1 Data Transfer Process - Overview
The data transfer process (DTP) includes a description of how data within a BW is to be loaded from a source object to a target object using transformations and filters. The data transfer process forms the template for requests. When a request of this type is processed, data is loaded into a target object from a source object.
2 Main Features of the Functionality
To be able to manage complex data flows in a data warehouse, users require powerful tools in the following areas:
- Process design
- Management of incorrect data
- Runtime: the loading process itself
Enterprise data warehouses (EDW) can contain several layers via which data is loaded. There is typically an input buffer (PSA), an ODS layer, which can be made up of one or more DataStore objects stored one after another, and the multidimensional stores for reporting (InfoCubes and aggregates). It is also necessary to use data for applications such as data mining from DataStore objects and master data tables, whose results are played back into a source system in a ‘closed loop’ scenario. In addition, data is to be transferred from BI into other systems. As far as possible, the data should be transferred incrementally (i.e. using delta technology) from the source systems and within the various layers. The consequences of this requirement for each of the subareas are summarized below.
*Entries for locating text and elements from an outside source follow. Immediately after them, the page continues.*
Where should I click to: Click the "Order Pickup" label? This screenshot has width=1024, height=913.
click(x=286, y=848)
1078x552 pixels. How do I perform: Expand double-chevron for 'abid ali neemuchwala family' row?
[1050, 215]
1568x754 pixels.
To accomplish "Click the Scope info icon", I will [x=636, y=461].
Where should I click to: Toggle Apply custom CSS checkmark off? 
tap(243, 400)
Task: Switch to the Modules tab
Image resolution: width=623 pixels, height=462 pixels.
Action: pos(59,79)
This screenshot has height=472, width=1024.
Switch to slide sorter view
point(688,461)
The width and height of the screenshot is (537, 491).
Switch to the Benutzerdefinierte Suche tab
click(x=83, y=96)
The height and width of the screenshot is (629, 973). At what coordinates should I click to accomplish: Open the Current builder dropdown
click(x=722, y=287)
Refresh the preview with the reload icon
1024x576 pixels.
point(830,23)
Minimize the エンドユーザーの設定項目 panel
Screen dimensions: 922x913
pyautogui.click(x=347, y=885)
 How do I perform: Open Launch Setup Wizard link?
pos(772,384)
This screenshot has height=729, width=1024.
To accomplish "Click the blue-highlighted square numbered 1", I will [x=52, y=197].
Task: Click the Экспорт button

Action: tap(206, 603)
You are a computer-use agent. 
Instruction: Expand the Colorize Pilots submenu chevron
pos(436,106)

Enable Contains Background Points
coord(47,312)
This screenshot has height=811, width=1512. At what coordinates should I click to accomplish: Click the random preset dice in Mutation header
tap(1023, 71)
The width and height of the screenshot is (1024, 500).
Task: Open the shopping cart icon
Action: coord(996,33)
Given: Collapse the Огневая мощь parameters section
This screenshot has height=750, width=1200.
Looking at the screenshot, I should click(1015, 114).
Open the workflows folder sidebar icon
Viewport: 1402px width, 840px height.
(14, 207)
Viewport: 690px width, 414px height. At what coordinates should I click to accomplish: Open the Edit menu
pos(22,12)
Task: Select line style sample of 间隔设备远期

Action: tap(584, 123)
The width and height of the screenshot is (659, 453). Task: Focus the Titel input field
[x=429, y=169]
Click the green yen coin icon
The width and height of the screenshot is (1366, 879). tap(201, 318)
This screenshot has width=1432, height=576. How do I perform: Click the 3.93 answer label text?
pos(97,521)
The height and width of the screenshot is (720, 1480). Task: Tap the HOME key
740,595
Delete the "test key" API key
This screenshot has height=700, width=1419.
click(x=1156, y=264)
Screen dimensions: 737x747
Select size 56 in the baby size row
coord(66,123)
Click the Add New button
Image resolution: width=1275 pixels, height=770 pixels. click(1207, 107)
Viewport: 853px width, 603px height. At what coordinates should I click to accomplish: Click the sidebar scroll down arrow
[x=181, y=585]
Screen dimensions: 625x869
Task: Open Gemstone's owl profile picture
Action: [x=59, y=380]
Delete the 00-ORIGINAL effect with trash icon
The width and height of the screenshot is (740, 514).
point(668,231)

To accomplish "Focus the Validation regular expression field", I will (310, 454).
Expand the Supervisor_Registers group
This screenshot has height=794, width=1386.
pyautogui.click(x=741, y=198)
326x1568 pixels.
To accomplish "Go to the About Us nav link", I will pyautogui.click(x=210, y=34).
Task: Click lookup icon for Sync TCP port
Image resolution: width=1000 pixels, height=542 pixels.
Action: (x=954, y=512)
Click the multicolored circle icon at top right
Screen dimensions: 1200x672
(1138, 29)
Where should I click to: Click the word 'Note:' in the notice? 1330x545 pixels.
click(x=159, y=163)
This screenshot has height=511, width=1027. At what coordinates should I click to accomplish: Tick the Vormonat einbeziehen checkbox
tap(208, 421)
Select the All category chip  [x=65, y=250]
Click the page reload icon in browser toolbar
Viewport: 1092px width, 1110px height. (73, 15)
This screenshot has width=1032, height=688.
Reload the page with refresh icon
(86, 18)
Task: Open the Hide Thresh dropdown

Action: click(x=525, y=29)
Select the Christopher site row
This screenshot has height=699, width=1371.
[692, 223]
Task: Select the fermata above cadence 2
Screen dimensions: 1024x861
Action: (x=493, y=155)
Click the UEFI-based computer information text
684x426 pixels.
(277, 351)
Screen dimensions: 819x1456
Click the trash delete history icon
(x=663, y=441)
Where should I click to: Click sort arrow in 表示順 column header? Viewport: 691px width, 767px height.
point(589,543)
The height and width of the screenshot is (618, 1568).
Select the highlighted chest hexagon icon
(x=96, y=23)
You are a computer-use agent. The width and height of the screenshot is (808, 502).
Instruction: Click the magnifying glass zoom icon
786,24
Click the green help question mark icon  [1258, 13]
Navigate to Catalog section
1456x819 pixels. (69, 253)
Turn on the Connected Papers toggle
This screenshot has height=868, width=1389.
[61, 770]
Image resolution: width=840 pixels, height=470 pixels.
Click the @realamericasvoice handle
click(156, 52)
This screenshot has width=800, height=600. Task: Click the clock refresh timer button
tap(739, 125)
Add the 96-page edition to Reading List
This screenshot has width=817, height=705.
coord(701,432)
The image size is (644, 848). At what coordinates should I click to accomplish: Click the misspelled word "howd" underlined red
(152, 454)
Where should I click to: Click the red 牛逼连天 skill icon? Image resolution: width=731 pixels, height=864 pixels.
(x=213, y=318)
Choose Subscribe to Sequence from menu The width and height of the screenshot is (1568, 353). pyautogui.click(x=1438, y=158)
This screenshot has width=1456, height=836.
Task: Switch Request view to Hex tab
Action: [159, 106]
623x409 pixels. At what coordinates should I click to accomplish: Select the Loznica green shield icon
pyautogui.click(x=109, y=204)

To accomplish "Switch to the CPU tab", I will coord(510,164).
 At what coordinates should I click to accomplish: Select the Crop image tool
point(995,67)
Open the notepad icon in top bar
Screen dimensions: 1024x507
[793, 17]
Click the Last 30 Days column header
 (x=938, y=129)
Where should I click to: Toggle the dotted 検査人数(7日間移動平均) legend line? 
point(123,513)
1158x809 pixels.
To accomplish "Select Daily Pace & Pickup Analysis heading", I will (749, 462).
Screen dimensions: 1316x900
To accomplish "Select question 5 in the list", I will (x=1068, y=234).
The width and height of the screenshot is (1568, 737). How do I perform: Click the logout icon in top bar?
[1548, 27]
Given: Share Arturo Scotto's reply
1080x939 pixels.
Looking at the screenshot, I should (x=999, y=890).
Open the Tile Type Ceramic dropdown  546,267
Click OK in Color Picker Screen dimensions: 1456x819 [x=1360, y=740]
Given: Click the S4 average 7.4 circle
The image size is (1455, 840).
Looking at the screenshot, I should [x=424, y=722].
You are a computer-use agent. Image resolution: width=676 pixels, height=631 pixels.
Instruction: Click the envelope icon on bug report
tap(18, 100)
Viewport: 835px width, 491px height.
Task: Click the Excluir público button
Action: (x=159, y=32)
The term ‘request’, which is of central importance for BI, is explained here. While there are other ways of modeling a data warehouse, in BI the request concept is the backbone with which each further development must comply. The request is made up of the following components, and in BI the term ‘request’ is used as a synonym for one of these components. It is generally clear from the context.
- The description of a data request to a data source and the further processing of the data (transformation, filter, transfer to a data target)
- The data that has been transferred to a data target and its load status
- The data buffer that is updated during the transfer for restarting (PSA)
It must be possible to arrange and maintain the metadata objects in BI (InfoProviders, transformations, InfoSources, filters, and so on) in a network for the data flow.
2.3 Process Design
Some of the requirements for designing complex processes are already covered by the process chain model for BW 3.0. In principle, the process chain is a template for the ‘run’ of this chain that is actually executed, and should run periodically, always in the same form. There must also be such a template object for load processes from one persistent object to another, which on the one hand can be inserted into a process chain as a ‘variant’, and on the other hand, when the process chain is being executed, generates an ‘instance’, or an executable copy of itself, to load the data. The modeler must be able to arrange and define an arbitrary number of subprocesses in a manually defined process chain.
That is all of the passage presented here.